**Collected data entries**.
----
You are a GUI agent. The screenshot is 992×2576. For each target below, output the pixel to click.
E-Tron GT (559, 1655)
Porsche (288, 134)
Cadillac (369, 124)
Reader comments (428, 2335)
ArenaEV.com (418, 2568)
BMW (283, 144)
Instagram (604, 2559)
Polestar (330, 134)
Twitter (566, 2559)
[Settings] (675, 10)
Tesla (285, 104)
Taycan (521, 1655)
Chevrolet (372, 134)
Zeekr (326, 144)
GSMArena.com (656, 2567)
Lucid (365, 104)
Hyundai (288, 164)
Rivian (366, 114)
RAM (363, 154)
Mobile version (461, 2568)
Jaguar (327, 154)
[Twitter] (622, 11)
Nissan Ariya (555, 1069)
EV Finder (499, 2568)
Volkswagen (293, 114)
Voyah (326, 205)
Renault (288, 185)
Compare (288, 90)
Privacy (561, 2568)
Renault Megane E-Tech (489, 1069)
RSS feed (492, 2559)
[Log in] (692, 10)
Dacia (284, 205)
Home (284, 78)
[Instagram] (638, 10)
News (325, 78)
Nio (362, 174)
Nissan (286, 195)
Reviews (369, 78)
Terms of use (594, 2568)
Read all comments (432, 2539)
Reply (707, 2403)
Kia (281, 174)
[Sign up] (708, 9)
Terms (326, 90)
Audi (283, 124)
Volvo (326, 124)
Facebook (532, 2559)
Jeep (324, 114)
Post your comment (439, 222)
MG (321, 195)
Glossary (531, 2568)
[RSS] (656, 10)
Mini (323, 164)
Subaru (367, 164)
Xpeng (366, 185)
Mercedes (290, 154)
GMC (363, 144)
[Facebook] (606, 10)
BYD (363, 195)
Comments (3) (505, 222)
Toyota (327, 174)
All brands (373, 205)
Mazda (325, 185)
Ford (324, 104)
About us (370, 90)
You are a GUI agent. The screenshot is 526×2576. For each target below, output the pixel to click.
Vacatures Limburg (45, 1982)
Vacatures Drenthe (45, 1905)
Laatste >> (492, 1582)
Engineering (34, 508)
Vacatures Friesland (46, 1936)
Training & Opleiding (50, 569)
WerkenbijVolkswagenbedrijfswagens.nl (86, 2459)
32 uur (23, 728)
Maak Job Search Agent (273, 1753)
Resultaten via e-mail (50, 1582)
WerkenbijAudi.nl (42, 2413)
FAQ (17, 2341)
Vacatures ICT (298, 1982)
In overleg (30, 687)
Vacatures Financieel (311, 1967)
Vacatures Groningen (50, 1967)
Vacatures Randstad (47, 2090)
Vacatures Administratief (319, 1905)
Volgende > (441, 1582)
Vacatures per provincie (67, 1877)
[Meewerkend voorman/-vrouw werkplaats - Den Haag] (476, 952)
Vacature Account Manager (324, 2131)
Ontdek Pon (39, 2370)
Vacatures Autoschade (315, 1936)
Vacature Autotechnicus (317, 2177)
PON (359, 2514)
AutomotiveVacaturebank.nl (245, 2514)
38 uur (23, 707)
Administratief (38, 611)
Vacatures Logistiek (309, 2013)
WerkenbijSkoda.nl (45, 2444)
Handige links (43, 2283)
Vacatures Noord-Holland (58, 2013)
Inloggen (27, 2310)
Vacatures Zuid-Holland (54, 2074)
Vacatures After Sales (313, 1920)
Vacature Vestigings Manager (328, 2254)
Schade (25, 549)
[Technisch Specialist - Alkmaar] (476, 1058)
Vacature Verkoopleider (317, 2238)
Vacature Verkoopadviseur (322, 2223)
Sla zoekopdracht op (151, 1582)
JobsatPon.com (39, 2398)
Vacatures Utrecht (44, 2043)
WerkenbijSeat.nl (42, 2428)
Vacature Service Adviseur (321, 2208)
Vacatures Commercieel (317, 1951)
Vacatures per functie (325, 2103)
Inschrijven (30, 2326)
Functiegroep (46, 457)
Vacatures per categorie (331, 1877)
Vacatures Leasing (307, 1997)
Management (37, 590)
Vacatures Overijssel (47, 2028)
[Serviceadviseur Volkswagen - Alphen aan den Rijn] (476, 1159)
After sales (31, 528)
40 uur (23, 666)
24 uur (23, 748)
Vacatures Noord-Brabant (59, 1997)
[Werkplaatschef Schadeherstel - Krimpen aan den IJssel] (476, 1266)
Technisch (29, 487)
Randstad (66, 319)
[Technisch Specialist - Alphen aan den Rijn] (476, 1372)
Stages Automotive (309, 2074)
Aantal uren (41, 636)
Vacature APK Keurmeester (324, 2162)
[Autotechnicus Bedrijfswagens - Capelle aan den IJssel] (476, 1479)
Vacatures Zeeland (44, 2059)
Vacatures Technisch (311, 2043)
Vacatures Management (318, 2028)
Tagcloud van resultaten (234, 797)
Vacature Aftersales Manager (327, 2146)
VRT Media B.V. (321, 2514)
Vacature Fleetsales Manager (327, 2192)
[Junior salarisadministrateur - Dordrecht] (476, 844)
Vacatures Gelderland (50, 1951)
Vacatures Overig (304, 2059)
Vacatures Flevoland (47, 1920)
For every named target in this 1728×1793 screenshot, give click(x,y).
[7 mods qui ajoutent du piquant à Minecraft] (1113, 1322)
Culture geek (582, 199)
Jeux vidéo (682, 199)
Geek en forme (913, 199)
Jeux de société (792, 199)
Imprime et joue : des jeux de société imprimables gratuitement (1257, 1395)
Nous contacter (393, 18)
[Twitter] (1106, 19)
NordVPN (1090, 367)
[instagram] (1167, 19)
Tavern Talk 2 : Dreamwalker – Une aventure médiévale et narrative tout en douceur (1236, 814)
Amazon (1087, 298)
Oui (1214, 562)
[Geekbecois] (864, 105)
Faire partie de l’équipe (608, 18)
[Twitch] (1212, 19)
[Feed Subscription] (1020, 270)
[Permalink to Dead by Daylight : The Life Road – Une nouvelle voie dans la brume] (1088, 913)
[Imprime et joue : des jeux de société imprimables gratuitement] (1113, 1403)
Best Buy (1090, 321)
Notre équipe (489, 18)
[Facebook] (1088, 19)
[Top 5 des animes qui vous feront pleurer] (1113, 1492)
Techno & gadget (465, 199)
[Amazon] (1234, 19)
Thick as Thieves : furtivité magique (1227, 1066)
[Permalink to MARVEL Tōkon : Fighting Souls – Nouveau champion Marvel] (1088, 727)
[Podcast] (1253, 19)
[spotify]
----
**DESCRIPTION OF THE TASK**.
Find the string "Imprime" in the entries above and return each line that holds it.

**RESULT OF THE EXERCISE**.
Imprime et joue : des jeux de société imprimables gratuitement (1257, 1395)
[Imprime et joue : des jeux de société imprimables gratuitement] (1113, 1403)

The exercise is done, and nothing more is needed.